CSV Files in Python

CSV Files in Python

Comma Separated Values (CSV) is the most common import and export format used for spreadsheets and databases. A csv file contains a number of rows, and each contains a number of columns, usually separated by commas.

>>> import csv
>>> dir(csv)
[‘Dialect’, ‘DictReader’, ‘DictWriter’, ‘Error’, ‘QUOTE_ALL’, ‘QUOTE_MINIMAL’, ‘
QUOTE_NONE’, ‘QUOTE_NONNUMERIC’, ‘Sniffer’, ‘StringIO’, ‘_Dialect’, ‘__all__’, ‘
__builtins__’, ‘__cached__’, ‘__doc__’, ‘__file__’, ‘__initializing__’, ‘__loade
r__’, ‘__name__’, ‘__package__’, ‘__version__’, ‘excel’, ‘excel_tab’, ‘field_siz
e_limit’, ‘get_dialect’, ‘list_dialects’, ‘re’, ‘reader’, ‘register_dialect’, ‘u
nix_dialect’, ‘unregister_dialect’, ‘writer’]
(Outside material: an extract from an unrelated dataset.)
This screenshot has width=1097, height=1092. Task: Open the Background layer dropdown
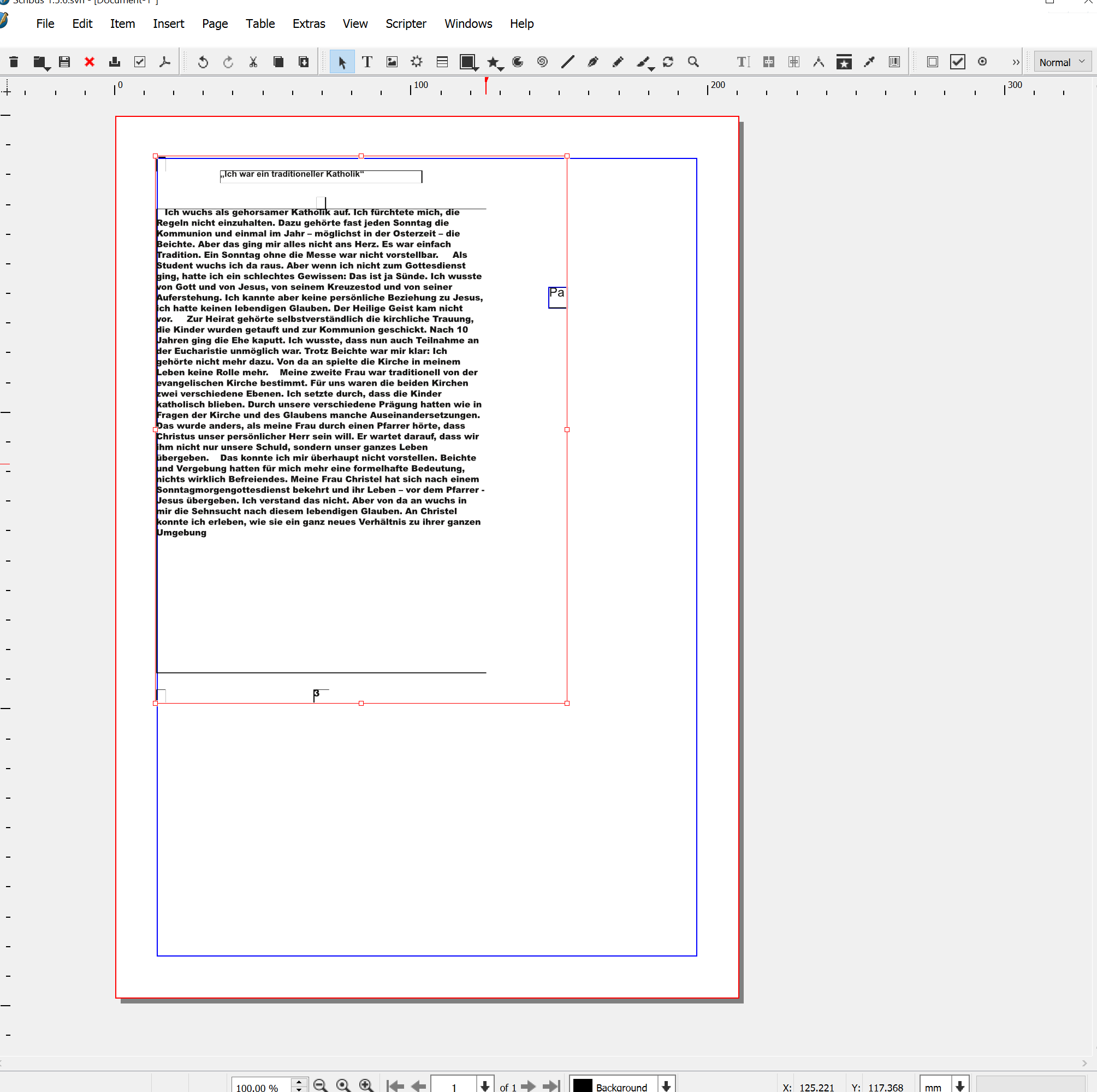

Reading the csv file is easy. The reader function will take one line in our file and make a list with all columns of the line. It’s the simplest form of reader:

>>> t = csv.reader(open(“D:/ale.csv”, mode = “r”, encoding = “utf8”))
>>> for i in t:
…     print(i)

[‘Line content’, ‘ position’, ‘ nameTeko’, ‘ 1’, ‘ OlekMeko’, ‘ 2’, ‘ BolekWeko’
, ‘ 3’, ‘ Lolek’]
>>>

It works, but we need more. We have the csv file:

Title, Name, Date
“Ana”, Olo, 1997
“Wana”, Lolo, 1998
“Mana”, Kolo, 2000
“Lana”, Molo, 1989

We can read this csv file:

>>> t = open(“D:/eta.csv”, “r”, encoding = “utf8”)
>>> u = csv.reader(t)
>>> for i in u:
…     print(i)

[‘Title’, ‘ Name’, ‘ Date’]
[‘Ana’, ‘ Olo’, ‘ 1997’]
[‘Wana’, ‘ Lolo’, ‘ 1998’]
[‘Mana’, ‘ Kolo’, ‘ 2000’]
[‘Lana’, ‘ Molo’, ‘ 1989’]
>>>
>>> t.close()

It’s the same way like before, but the syntax is different. We can also do that in this way:

with open(“D:/eta.csv”, “r”, encoding = “utf8”) as t:

u = csv.reader(t)

for i in u:

print(i)

We have the result:

[‘Title’, ‘ Name’, ‘ Date’]
[‘Ana’, ‘ Olo’, ‘ 1997’]
[‘Wana’, ‘ Lolo’, ‘ 1998’]
[‘Mana’, ‘ Kolo’, ‘ 2000’]
[‘Lana’, ‘ Molo’, ‘ 1989’]

Let’s read again:

t = open(“D:/eta.csv”, “r”, encoding = “utf8”)

u = csv.reader(t)

Title = []

Name = []

Date = []

for i in u:

title, name, date = i

Title.append(title)

Name.append(name)

Date.append(date)

We can then loop over the reader object to process one row at a time. First, however, we should lists to store the columns in our file.

Now let’s see the result:

>>> Title
[‘Title’, ‘Ana’, ‘Wana’, ‘Mana’, ‘Lana’]
>>> Name
[‘ Name’, ‘ Olo’, ‘ Lolo’, ‘ Kolo’, ‘ Molo’]
>>> Date
[‘ Date’, ‘ 1997’, ‘ 1998’, ‘ 2000’, ‘ 1989’]
>>>

A more compact way of achieving the same result:

t = open(“D:/eta.csv”, “r”, encoding = “utf8”)

u = csv.reader(t)

Title, Name, Date= zip(*u)

The zip(* ) call changes the list of rows into the list of columns.

Now let’s see the result:

>>> Title
(‘Title’, ‘Ana’, ‘Wana’, ‘Mana’, ‘Lana’)
>>> Name
(‘ Name’, ‘ Olo’, ‘ Lolo’, ‘ Kolo’, ‘ Molo’)
>>> Date
(‘ Date’, ‘ 1997’, ‘ 1998’, ‘ 2000’, ‘ 1989’)
>>>

We can write to the csv file too. We use writer() to create an object for writing, and we iterate over the rows in our file, using writerow() to print them.

Let’s Python’s help:

writer(…)
csv_writer = csv.writer(fileobj [, dialect=’excel’] [optional keyword args])

for row in sequence:

csv_writer.writerow(row)

or

csv_writer = csv.writer(fileobj [, dialect=’excel’] [optional keyword args])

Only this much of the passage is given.